Мальчик, который уже учит Гемору, пугается и быстро стирает нарисованное.
— Стирать в субботу? — кричит дядя Ури. — В субботу!.. Прочь с моих глаз. Наглец! Прочь с моих…
Велвл берет ноги в руки и убегает в другую комнату. Там уже темно. Младшие братья сидят по углам и смотрят на него виноватыми глазами. Они чувствуют, что он пострадал из-за них, из-за их шалостей с кошкой, но никого не выдал…
— Ничего, — продолжает доноситься голос дяди Ури. Все ощущают, что он уже сам не может остановиться. — Я говорю, а он убегает. Ничего. Убегает! Рахмиелка, что он там у вас делает, а?
— Ничего, — защищают в один голос брата Файвка и Рахмиелка. — Он сидит.
— Он сидит. Ты слышишь, Фейга, он сидит! Ну, я тебя спрашиваю, — обращается, слегка смягчившись, дядя Ури к тете Фейге, — кто это может вынести? Как такое вообще можно пережить? Ну, скажи сама! Я ведь теперь не сердился… Ты сама видела… Но… Молчишь? Ну, с тобой тоже не о чем говорить. Что ты, что они. Давай-ка помолимся минху.
ЭпилогЧаса через полтора дядя Ури уже покончил с минхой, третьей трапезой и майревом.
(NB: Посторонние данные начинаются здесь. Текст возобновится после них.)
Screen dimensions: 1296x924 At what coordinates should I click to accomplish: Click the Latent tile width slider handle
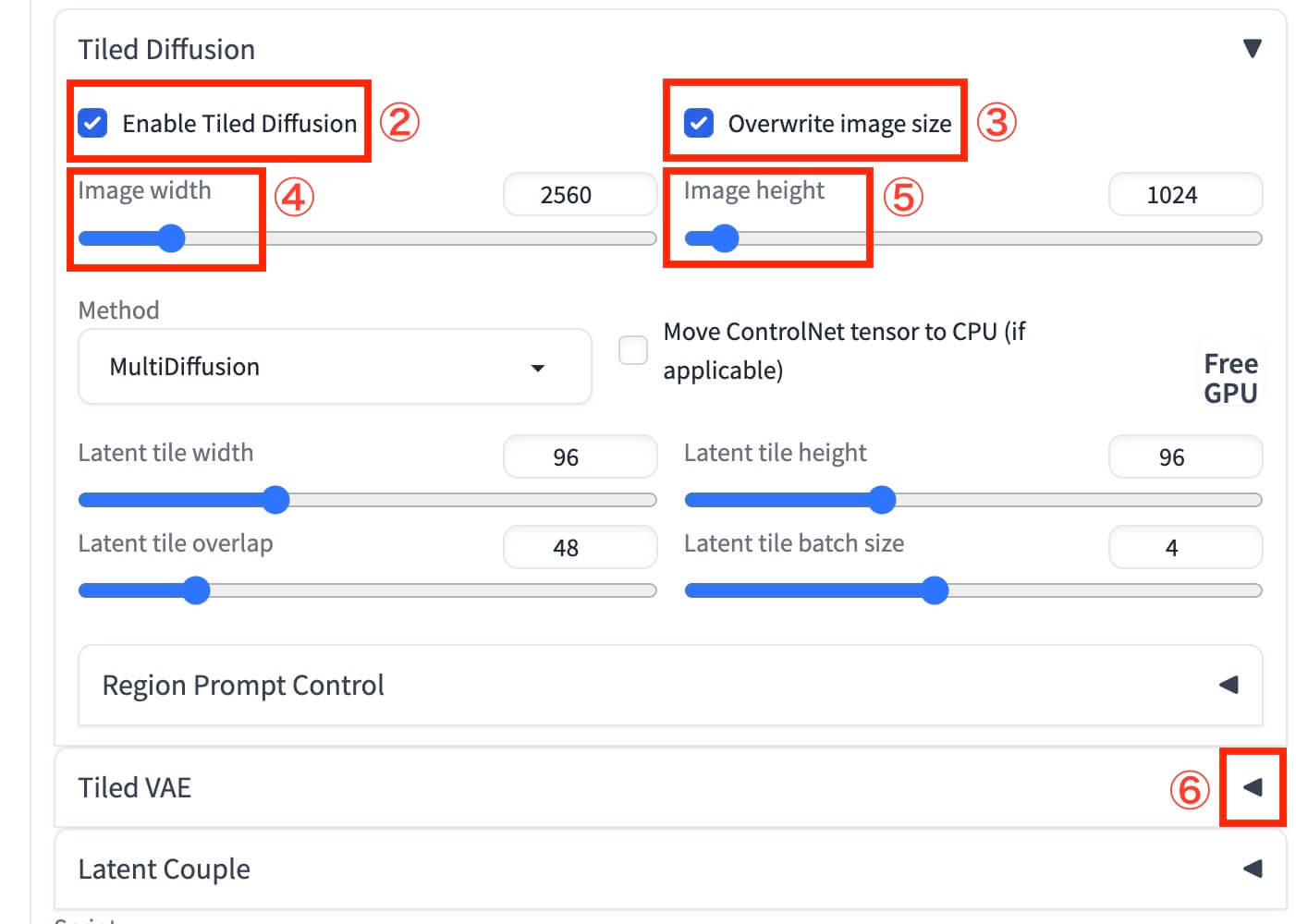coord(275,500)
Младшенький держит зажженную плетеную свечу для гавдолы и моргает.
— Держи выше! — говорит ему дядя Ури. — Еще выше, вот так вот! Будет у тебя высокая невеста[37].
Теперь его голос звучит надломленно, мягко, чуть-чуть пристыженно.
— Доброй недели[38], Фейга, жена моя!
— Доброго года![39] — отвечает тетя Фейга наполовину раздраженно, наполовину примиренно.
И в комнату вливается свет лампы, тихая печаль и песенка самовара. Дядя Ури сразу надевает свой будничный пиджак, свою будничную бархатную ермолку и берется за свою конторскую книгу. Вычеркивает там что-то, вписывает и напевает про себя, и все это с необыкновенным усердием. Можно, в самом деле, подумать, что если бы он оставил в покое свою конторскую книгу до завтра, то, не дай бог, пошли бы прахом все его дела на летней ярмарке в Нижнем, которая будет только через восемь месяцев.